Exercise prompt:
Answer from the tuberculosis compound abstract:
1. In which journal was it published, and in what year?
2. What percentage of the M. bovis strain did compound 5l inhibit at 10 µg/mL?
3. What glide score did compound 5l show?

##### Page excerpt

Nisheeth C DesaiH C SomaniH K MehtaD J JadejaA G KhasiyaV M Khedkar
Published in: SAR and QSAR in environmental research (2022)
Multidrug-resistant tuberculosis (MDR-TB) is a severe threat to mankind because most drugs are ineffective in inhibiting tubercular strains. Due to the increase of MDR-TB, many first and second-line drugs are ineffective against tubercular strains. To combat the resistance of currently accessible drugs, structural changes must be made on a regular basis. Thus, in the search for new antimycobacterial drugs, a series of 1-(2-(1 H -indol-3-yl)-5-phenyl-1,3,4-oxadiazol-3(2 H )-yl)-3-phenylprop-2-en-1-ones (5a-o) have been developed, synthesized, characterized, and screened for antimycobacterial activity. The synthetic approach includes imine generation and cyclization using both conventional and microwave methods to create hybrid molecules with indole and oxadiazole motifs. The set of synthesized compounds have demonstrated some promising activity against tubercular strains of Mycobacterium tuberculosis (ATCC 25177) and M. bovis (ATCC 35734). Compound 5l inhibited M. bovis strain 100% in 10 µg/mL concentration, while compound 5m inhibited M. tuberculosis strain 90.4% in 30 µg/mL concentration. Molecular docking study against mycobacterial enoyl reductase (InhA) could provide well-clustered solutions to the binding modes and affinity for these molecules as compound 5l showed glide score of -12.275 and glide energy of -54.937 kcal/mol.

##########
##### Dataset excerpt

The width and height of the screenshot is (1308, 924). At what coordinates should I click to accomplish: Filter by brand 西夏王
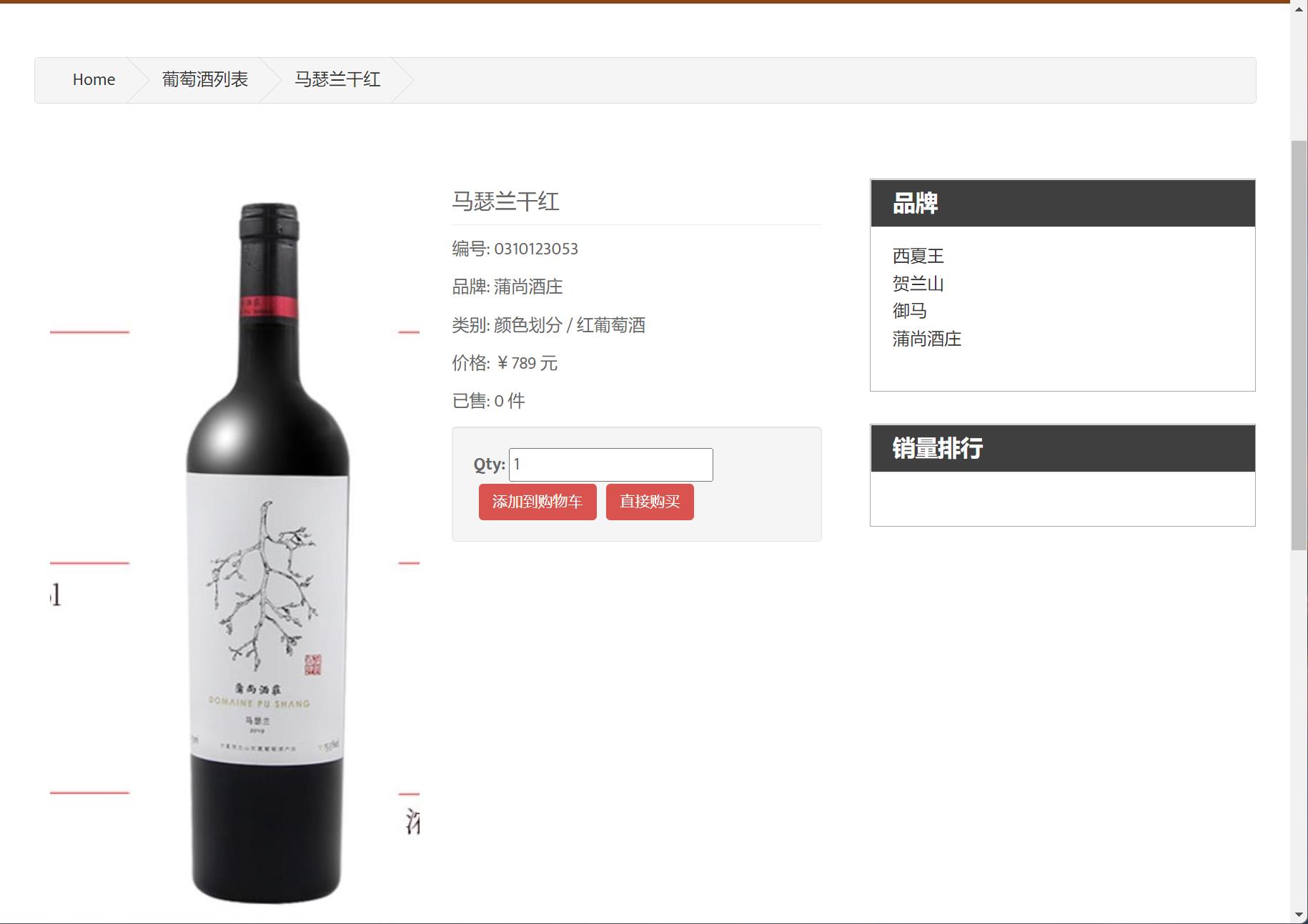918,256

##########

Reply:
1. SAR and QSAR in environmental research, 2022
2. 100%
3. -12.275